A Junta alerta também para o perigo causado por uma "enxurrada de medicamentos falsos", e apela para que os países membros
da ONU reforcem a legislação para evitar que eles sejam produzidos ilegalmente ou desviados para mercados onde não há regulamentação,
pois as conseqüências podem ser fatais. Quando isso ocorre, e a fiscalização é ineficiente, pessoas e estabelecimentos podem
vender medicamentos sem autorização ou, embora tenham permissão para a comercialização, acabam realizando a venda sem receita
médica.
"Os governos desses países não podem garantir a seguridade, a eficácia ou a qualidade dos medicamentos que circulam em
seus mercados", diz o relatório, em referência aos países onde a regulamentação é inexistente ou muito limitada, situação
que atinge 30% dos países, segundo a Organização Mundial de Saúde (OMS). O problema é particularmente grave em países em desenvolvimento,
como o Brasil, onde, estima a OMS, de 25% a 50% dos remédios consumidos são falsificados.
|---|
## QUESTÃO 1
Segundo o texto sobre medicamentos falsificados, que porcentagem dos remédios consumidos no Brasil é falsificada, conforme estimativa da OMS?
## QUESTÃO 2
Prossiga com o texto sobre medicamentos falsificados a partir do ponto em que ele termina.
Os registros a seguir provêm de uma fonte diferente da do texto.
|---|
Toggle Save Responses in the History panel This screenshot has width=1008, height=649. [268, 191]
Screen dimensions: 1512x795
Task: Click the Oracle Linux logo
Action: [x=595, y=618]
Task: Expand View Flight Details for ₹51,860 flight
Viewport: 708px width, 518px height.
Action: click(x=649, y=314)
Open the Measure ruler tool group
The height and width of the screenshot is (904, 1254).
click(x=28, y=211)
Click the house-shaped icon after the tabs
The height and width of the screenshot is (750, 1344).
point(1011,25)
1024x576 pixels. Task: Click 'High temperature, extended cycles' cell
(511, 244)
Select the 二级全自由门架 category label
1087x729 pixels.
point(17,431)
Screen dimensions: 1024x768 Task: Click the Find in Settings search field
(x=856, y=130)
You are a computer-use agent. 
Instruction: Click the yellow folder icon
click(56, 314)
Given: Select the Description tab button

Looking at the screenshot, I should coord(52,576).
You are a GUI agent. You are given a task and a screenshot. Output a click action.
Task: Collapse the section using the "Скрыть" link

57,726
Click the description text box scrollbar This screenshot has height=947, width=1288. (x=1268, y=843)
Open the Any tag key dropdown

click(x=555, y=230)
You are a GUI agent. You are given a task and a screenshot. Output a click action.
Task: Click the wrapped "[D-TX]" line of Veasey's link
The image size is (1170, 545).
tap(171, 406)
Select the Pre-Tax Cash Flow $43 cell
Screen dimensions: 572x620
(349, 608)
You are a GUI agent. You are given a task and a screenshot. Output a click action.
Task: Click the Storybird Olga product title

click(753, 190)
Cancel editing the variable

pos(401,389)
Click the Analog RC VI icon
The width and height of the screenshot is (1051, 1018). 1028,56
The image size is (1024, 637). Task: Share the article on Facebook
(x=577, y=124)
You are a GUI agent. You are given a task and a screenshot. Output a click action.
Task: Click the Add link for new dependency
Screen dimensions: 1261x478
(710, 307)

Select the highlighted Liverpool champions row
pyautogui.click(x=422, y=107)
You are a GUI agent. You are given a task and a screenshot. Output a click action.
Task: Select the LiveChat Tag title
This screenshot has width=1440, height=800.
|---|
## RESPOSTA 1
De 25% a 50%.

## RESPOSTA 2
São produtos que, cada vez mais, encontram na internet um espaço particularmente propício, já que a receita não é exigida.
Para tentar reduzir o avanço de drogas ilícitas e o consumo abusivo de drogas lícitas, Emafo observa que a saída é ampliar
a troca de informações entre os países e investir mais para equipar e treinar o contingente de pessoas envolvidas na redução
dos danos causados pelas drogas. "No âmbito internacional, organizações que tenham mandatos para enfrentar o problema das
drogas devem trabalhar em conjunto. A era do isolacionismo terminou", conclui ele, lembrando ainda a importância dos programas
de tratamento e reabilitação dos viciados em drogas.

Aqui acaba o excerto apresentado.